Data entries
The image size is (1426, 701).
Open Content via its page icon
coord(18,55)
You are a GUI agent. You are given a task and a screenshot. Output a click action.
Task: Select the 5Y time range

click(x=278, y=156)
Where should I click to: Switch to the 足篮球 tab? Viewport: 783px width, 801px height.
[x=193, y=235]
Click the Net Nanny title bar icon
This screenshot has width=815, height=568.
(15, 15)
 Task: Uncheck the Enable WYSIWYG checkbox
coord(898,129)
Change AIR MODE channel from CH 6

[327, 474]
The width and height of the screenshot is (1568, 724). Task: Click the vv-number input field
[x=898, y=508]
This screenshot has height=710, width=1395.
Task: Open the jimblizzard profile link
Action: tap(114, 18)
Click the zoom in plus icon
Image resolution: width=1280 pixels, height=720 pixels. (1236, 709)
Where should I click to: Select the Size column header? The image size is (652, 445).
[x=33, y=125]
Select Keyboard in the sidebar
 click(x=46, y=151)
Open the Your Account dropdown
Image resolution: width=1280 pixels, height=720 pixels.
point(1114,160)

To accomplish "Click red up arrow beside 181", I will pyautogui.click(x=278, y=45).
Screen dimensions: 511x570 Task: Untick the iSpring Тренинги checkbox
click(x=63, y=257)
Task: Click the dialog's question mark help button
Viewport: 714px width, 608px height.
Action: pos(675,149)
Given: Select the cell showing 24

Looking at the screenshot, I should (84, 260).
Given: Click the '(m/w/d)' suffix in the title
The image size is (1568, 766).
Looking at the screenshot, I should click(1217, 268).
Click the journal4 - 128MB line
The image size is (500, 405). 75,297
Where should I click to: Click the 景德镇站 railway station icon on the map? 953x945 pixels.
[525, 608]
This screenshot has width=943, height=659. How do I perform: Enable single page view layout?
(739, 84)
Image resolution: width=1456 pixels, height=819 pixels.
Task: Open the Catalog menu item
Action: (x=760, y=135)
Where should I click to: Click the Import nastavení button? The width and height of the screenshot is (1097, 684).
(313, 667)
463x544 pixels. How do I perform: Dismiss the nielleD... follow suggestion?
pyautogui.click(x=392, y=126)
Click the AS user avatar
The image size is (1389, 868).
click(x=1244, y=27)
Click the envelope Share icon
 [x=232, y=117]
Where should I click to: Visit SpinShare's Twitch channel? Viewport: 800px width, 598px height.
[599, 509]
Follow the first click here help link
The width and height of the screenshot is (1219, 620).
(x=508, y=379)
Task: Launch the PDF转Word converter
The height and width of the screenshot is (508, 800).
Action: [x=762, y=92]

▶ Try it:
Type out all of the records again, exactly.

▶ Solved problem:
The image size is (1426, 701).
Open Content via its page icon
coord(18,55)
You are a GUI agent. You are given a task and a screenshot. Output a click action.
Task: Select the 5Y time range

click(x=278, y=156)
Where should I click to: Switch to the 足篮球 tab? Viewport: 783px width, 801px height.
[x=193, y=235]
Click the Net Nanny title bar icon
This screenshot has width=815, height=568.
(15, 15)
 Task: Uncheck the Enable WYSIWYG checkbox
coord(898,129)
Change AIR MODE channel from CH 6

[327, 474]
The width and height of the screenshot is (1568, 724). Task: Click the vv-number input field
[x=898, y=508]
This screenshot has height=710, width=1395.
Task: Open the jimblizzard profile link
Action: tap(114, 18)
Click the zoom in plus icon
Image resolution: width=1280 pixels, height=720 pixels. (1236, 709)
Where should I click to: Select the Size column header? The image size is (652, 445).
[x=33, y=125]
Select Keyboard in the sidebar
 click(x=46, y=151)
Open the Your Account dropdown
Image resolution: width=1280 pixels, height=720 pixels.
point(1114,160)

To accomplish "Click red up arrow beside 181", I will pyautogui.click(x=278, y=45).
Screen dimensions: 511x570 Task: Untick the iSpring Тренинги checkbox
click(x=63, y=257)
Task: Click the dialog's question mark help button
Viewport: 714px width, 608px height.
Action: pos(675,149)
Given: Select the cell showing 24

Looking at the screenshot, I should (84, 260).
Given: Click the '(m/w/d)' suffix in the title
The image size is (1568, 766).
Looking at the screenshot, I should click(1217, 268).
Click the journal4 - 128MB line
The image size is (500, 405). 75,297
Where should I click to: Click the 景德镇站 railway station icon on the map? 953x945 pixels.
[525, 608]
This screenshot has width=943, height=659. How do I perform: Enable single page view layout?
(739, 84)
Image resolution: width=1456 pixels, height=819 pixels.
Task: Open the Catalog menu item
Action: (x=760, y=135)
Where should I click to: Click the Import nastavení button? The width and height of the screenshot is (1097, 684).
(313, 667)
463x544 pixels. How do I perform: Dismiss the nielleD... follow suggestion?
pyautogui.click(x=392, y=126)
Click the AS user avatar
The image size is (1389, 868).
click(x=1244, y=27)
Click the envelope Share icon
 [x=232, y=117]
Where should I click to: Visit SpinShare's Twitch channel? Viewport: 800px width, 598px height.
[599, 509]
Follow the first click here help link
The width and height of the screenshot is (1219, 620).
(x=508, y=379)
Task: Launch the PDF转Word converter
The height and width of the screenshot is (508, 800).
Action: [x=762, y=92]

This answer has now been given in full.